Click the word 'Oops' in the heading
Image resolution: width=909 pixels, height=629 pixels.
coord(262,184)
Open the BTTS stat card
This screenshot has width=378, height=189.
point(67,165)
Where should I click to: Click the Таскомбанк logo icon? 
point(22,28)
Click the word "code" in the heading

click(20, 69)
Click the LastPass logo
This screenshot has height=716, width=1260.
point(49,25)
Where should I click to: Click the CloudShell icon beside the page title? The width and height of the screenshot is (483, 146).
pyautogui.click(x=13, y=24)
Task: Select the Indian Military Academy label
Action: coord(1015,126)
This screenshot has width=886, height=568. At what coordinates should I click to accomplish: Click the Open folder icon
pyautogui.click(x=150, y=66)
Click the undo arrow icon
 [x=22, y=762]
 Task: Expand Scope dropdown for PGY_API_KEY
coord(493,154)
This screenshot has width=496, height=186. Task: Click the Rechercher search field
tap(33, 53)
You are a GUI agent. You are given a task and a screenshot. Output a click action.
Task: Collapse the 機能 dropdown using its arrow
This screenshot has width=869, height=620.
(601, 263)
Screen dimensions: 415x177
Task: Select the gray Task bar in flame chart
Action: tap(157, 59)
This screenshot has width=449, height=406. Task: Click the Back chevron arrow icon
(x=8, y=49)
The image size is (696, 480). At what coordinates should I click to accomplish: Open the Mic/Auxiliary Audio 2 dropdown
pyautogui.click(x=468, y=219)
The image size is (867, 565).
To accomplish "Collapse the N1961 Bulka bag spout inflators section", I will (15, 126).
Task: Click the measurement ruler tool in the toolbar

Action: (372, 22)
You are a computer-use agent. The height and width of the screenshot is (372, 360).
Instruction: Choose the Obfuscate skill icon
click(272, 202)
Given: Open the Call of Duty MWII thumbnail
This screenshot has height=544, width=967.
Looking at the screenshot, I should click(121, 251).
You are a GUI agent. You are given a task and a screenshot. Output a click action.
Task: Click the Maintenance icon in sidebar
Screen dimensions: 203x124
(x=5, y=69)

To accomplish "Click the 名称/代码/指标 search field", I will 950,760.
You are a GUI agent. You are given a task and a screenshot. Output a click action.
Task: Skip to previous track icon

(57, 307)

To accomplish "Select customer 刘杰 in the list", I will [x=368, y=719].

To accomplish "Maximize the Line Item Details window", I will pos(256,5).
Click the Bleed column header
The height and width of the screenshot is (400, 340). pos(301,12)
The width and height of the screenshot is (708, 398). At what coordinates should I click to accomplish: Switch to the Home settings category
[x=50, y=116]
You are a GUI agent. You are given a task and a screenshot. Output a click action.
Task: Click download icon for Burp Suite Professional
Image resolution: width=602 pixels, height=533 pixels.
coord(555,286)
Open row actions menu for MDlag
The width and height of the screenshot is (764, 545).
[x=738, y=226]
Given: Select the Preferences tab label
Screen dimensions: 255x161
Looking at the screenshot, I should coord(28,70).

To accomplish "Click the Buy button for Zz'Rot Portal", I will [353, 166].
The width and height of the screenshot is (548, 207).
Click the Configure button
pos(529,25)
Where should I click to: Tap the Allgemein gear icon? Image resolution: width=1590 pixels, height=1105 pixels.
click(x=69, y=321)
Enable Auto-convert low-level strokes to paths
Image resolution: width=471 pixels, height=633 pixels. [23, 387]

══════════

- WHAT IS BEING ASKED -
Transcribe exactly, and only, the lines from the opening line of the records through the line containing "You are a computer-use".

- SOLUTION FOR THIS PROBLEM -
Click the word 'Oops' in the heading
Image resolution: width=909 pixels, height=629 pixels.
coord(262,184)
Open the BTTS stat card
This screenshot has width=378, height=189.
point(67,165)
Where should I click to: Click the Таскомбанк logo icon? 
point(22,28)
Click the word "code" in the heading

click(20, 69)
Click the LastPass logo
This screenshot has height=716, width=1260.
point(49,25)
Where should I click to: Click the CloudShell icon beside the page title? The width and height of the screenshot is (483, 146).
pyautogui.click(x=13, y=24)
Task: Select the Indian Military Academy label
Action: coord(1015,126)
This screenshot has width=886, height=568. At what coordinates should I click to accomplish: Click the Open folder icon
pyautogui.click(x=150, y=66)
Click the undo arrow icon
 [x=22, y=762]
 Task: Expand Scope dropdown for PGY_API_KEY
coord(493,154)
This screenshot has width=496, height=186. Task: Click the Rechercher search field
tap(33, 53)
You are a GUI agent. You are given a task and a screenshot. Output a click action.
Task: Collapse the 機能 dropdown using its arrow
This screenshot has width=869, height=620.
(601, 263)
Screen dimensions: 415x177
Task: Select the gray Task bar in flame chart
Action: tap(157, 59)
This screenshot has width=449, height=406. Task: Click the Back chevron arrow icon
(x=8, y=49)
The image size is (696, 480). At what coordinates should I click to accomplish: Open the Mic/Auxiliary Audio 2 dropdown
pyautogui.click(x=468, y=219)
The image size is (867, 565).
To accomplish "Collapse the N1961 Bulka bag spout inflators section", I will (15, 126).
Task: Click the measurement ruler tool in the toolbar

Action: (372, 22)
You are a computer-use agent. The height and width of the screenshot is (372, 360).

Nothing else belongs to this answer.